Per avvalorare la tesi secondo la quale il disimpegno ha natura economica e industriale, nella memoria si ricorda che “nel primo anno di conduzione in affitto dei Rami d’Azienda controparte – stando al risultato di consuntivo dalla stessa predisposto – ha realizzato un risultato economico ben peggiore di quello ottenuto dalla procedura commissariale. Si tratta non certo di un gran bel risultato per il primo gruppo siderurgico mondiale che aveva affrontato la gara con la orgogliosa sicurezza di chi riteneva di aver tutte le carte in mano per risolvere la situazione di crisi, ed aveva formulato una offerta economica che sotto il profilo economico superava quella del proprio concorrente del 50% (Euro 1,8 miliardi di prezzo, a fronte di un corrispettivo di Euro 1,2 miliardi offerto dalla cordata AcciaItalia)“.
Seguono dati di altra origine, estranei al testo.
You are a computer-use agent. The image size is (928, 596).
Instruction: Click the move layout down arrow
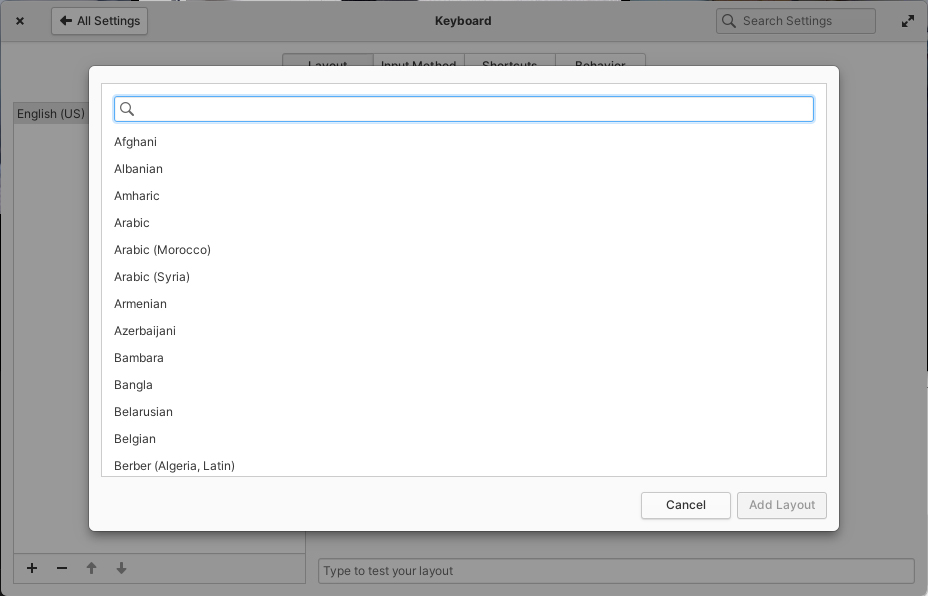coord(121,568)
Inoltre, si ricorda che “in ogni sede mediatica (al di fuori quindi dei comunicati legali), come e’ noto, ArcelorMittal non ha certo parlato di difficolta’ conseguenti alla uscita di scena del c.d. Scudo Penale: ha invece invocato la necessita’ di drammatiche riduzioni dei dipendenti, e la necessita’ di investimenti pubblici (o comunque da parte di terzi) a supporto di ipotesi di riconversione del processo industriale: in altri termini ha fatto riferimento alla necessita’ di una vera e propria socializzazione di quei costi di ristrutturazione e di quelle perdite operative che secondo le intese contrattuali all’epoca raggiunte dovrebbero invece – evidentemente – gravare esclusivamente su ArcelorMittal stessa“.
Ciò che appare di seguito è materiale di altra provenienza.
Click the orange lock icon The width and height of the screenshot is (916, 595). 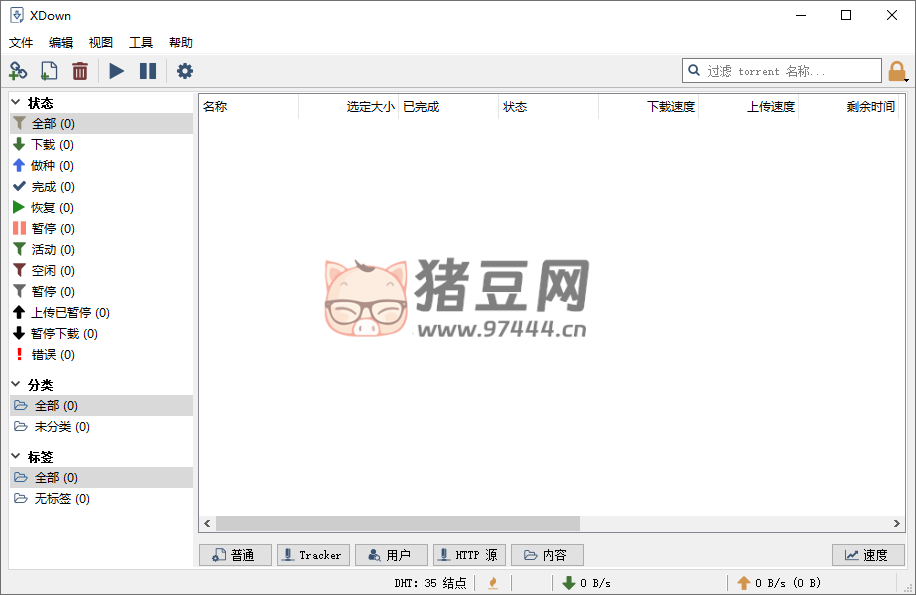click(x=897, y=71)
In altri termini, per i commissari, ArcelorMittal “ha insomma portato avanti le consuete logiche ex post di un certo tipo di capitalismo d’assalto secondo le quali se a valle dell’affare concordato si guadagna, allora guadagno io, mentre, se invece si perde, allora perdiamo insieme“. In questo quadro, “non e’ inutile ricordare – proprio per evidenziare la siderale distanza tra l’approccio odierno di controparte e gli accordi stipulati inter partes – che ArcelorMittal cerca oggi di imporre surrettiziamente una riduzione del personale di circa 5.000 unita’ (e quindi di dimezzare l’occupazione portandola da 10.700 dipendenti a soltanto 5.700 dipendenti)“.
Nella giornata di ieri anche la procura di Milano, parte in causa nel processo, aveva depositato una memoria per non essere estromessa dal procedimento – come chiesto invece dal gruppo franco indiano – sostenendo la presenza di “interessi pubblici coinvolti sotto il profilo dell’ambiente, dell’occupazione, degli impianti strategici per l’economia nazionale”.
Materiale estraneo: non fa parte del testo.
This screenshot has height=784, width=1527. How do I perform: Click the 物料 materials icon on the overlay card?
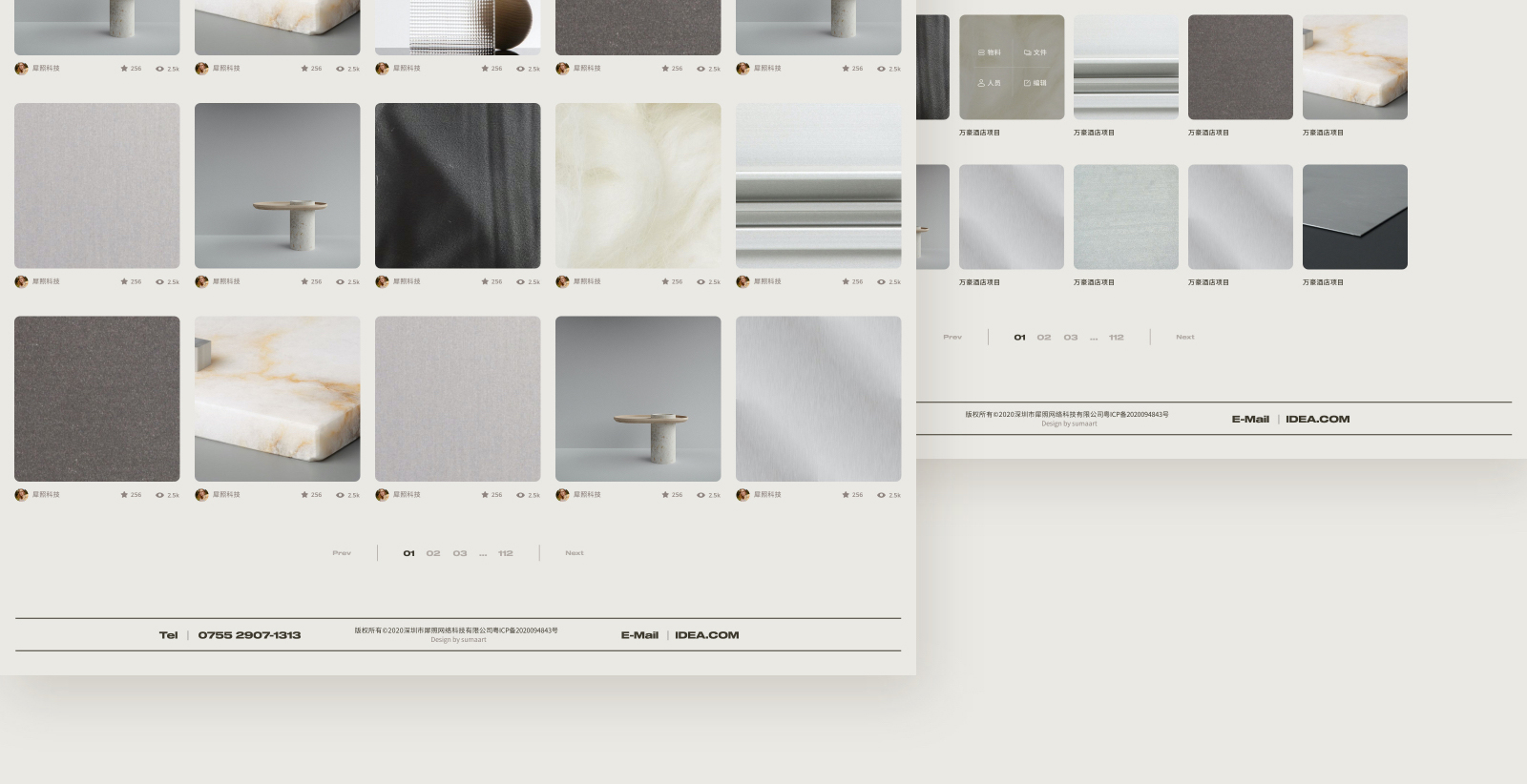click(982, 52)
A supporto di tale tesi, i legali dei commissari nella loro memoria scrivono che “gli atti depositati dalla procura di Milano nel procedimento civile tra commissari Ilva e ArcelorMittal sono utilizzabili e hanno anzi una valenza ‘privilegiata’. Con specifico riferimento ai documenti contenuti nel fascicolo delle indagini preliminari, l’orientamento pacifico della giurisprudenza di legittimita’ e di merito e’ nel senso della loro ammissibilità ed utilizzabilità nel giudizio civile“, si legge nella memoria, nella quale si sottolinea che “trattandosi di dichiarazioni (sottoscritte dagli autori stessi) rese a pubblici ufficiali (e da questi verbalizzate) e pertanto dotate di valenza probatoria addirittura privilegiata. Si tratta quindi di elementi che ne confermano la pacifica utilizzabilità“.